Медведев скрипел зубами, когда сонную хныкавшую дочку поднимали с постели, чтобы увести из дому. Он считал, что дети в эпоху этой пресловутой НТР лишены детства: едва появившись на свет, они начинают взрослую жизнь. Пока жива была мать, Вера иногда по неделе сидела дома. Но мало ли что было, когда была жива дочкина бабушка!
Гостиную с креслами и одношерстным диваном жена и теща превратили чуть ли не в библиотеку, книжные стеллажи рождали ежедневную пыль, от которой увеличивались детские аденоиды. Рояль среди стеллажей звучал глуше и недовольнее, словно книжное удушье коснулось и его, самого устойчивого квартирного старожила. Да и играли на нем теперь нечто совсем иное. Впрочем, все это мало коснулось медведевского сознания. Его душа была широка, как широка и коренаста была вся его подвижная фигура, за внешним видом которой Люба следила, пожалуй, больше, чем за своим. Она гордилась своим Дымом, как она тайно от всех называла мужа. Она сдержанно любовалась им, когда он по утрам уходил на троллейбус или когда шелестел на кухне газетами, фыркал, бормотал что-то и наконец кричал словно бы на вокзале:
— Люба, Люба! Урра! Урра, дорогая, проблема бессмертия решена! Ты слышишь? Один киевский профессор предлагает для эксперимента свою голову. Пусть, говорит, отрежут и заморозят. А лет этак через двести разморозят и пришьют какому-нибудь безголовому дураку! Нет, каково, а?
И он хохотал, смеялся тем удивительным детским смехом, громким и безоглядным, который она знала еще с девятого класса.

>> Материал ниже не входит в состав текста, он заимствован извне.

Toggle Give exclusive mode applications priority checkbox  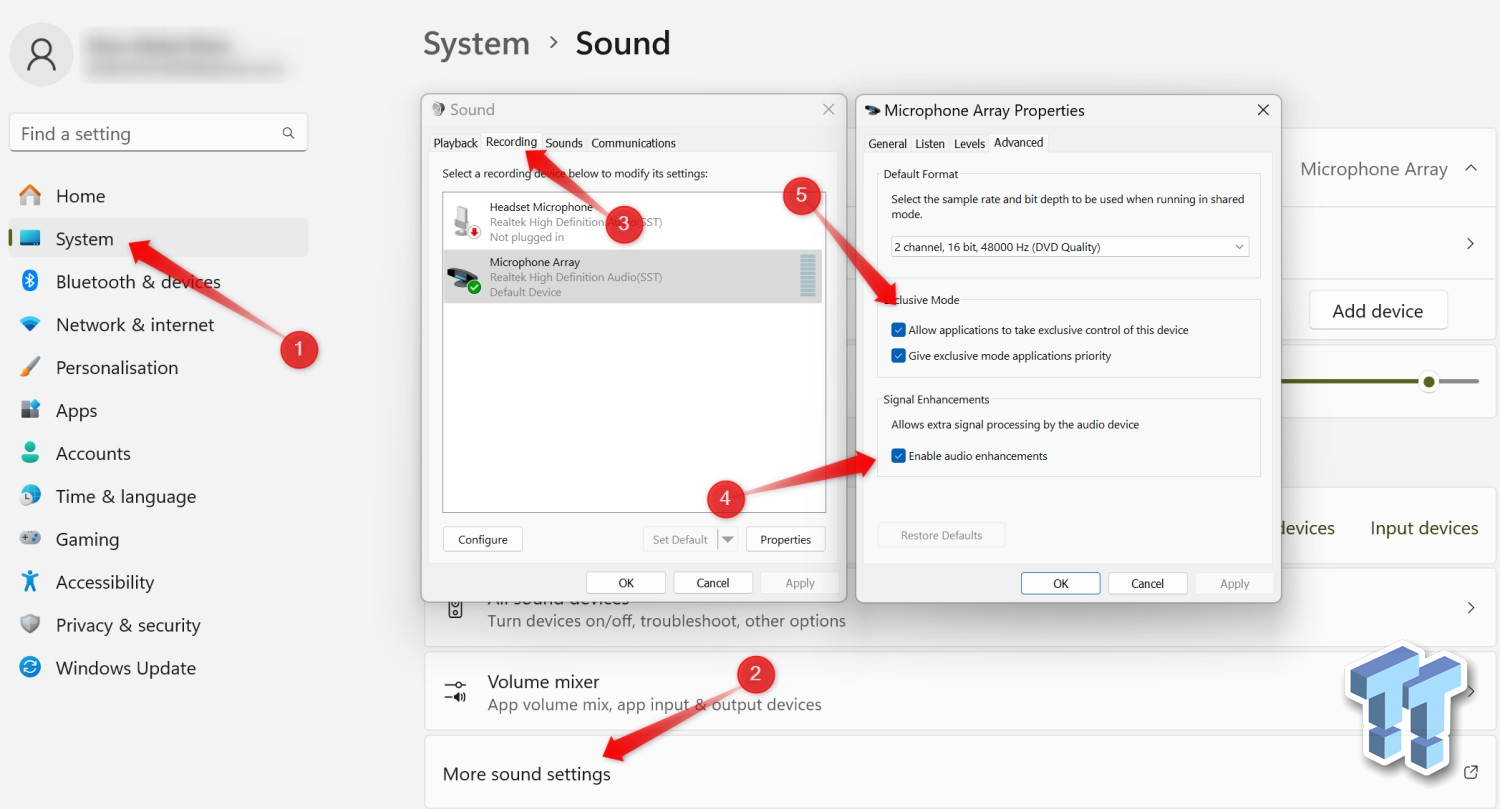click(x=898, y=356)
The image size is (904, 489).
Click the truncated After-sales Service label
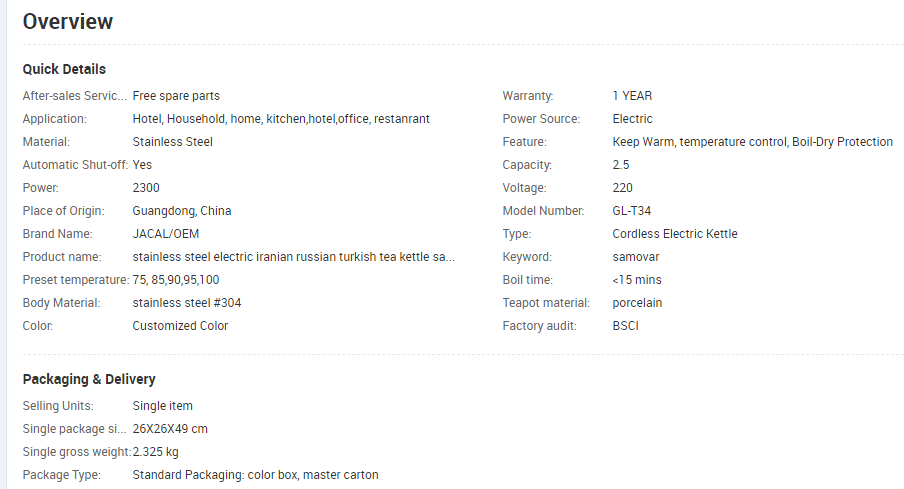(x=74, y=96)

В шестом Люба ходила с Мишей Бришем на каток в парк имени Горького. В седьмом она сильно влюбилась в одноклассника Славу Зуева. А в девятом классе неожиданно объявился этот быстроходный Медведев. Она и до сего дня не понимает, отчего мама, Зинаида Витальевна, вроде бы и неглупая, а главное, своя, родная, не понимает, вернее, не чувствует, что такое Медведев. Он, ее Дым, такой талантливый, такой не похожий на всех остальных! Если б еще не эти вспышки несдержанности… Они у него редкие, но страшные по своей силе. Мать даже не знает о них. Что бы она сказала, если б однажды увидела Медведева в гневе? Жутко даже подумать… Но хуже всего то, что Вера, это шестилетнее существо, прекрасно чувствует, как бабушка относится к папе. К ее, Верочкиному папе, то есть к Медведеву. Вера, эта маленькая хозяйка семьи, взяла на себя непосильное обязательство: заставить бабушку любить папу. Обо всем этом думал иногда и сам Дмитрий Медведев, но думал мимоходом и всегда в третьем лице, что особенно его раздражало.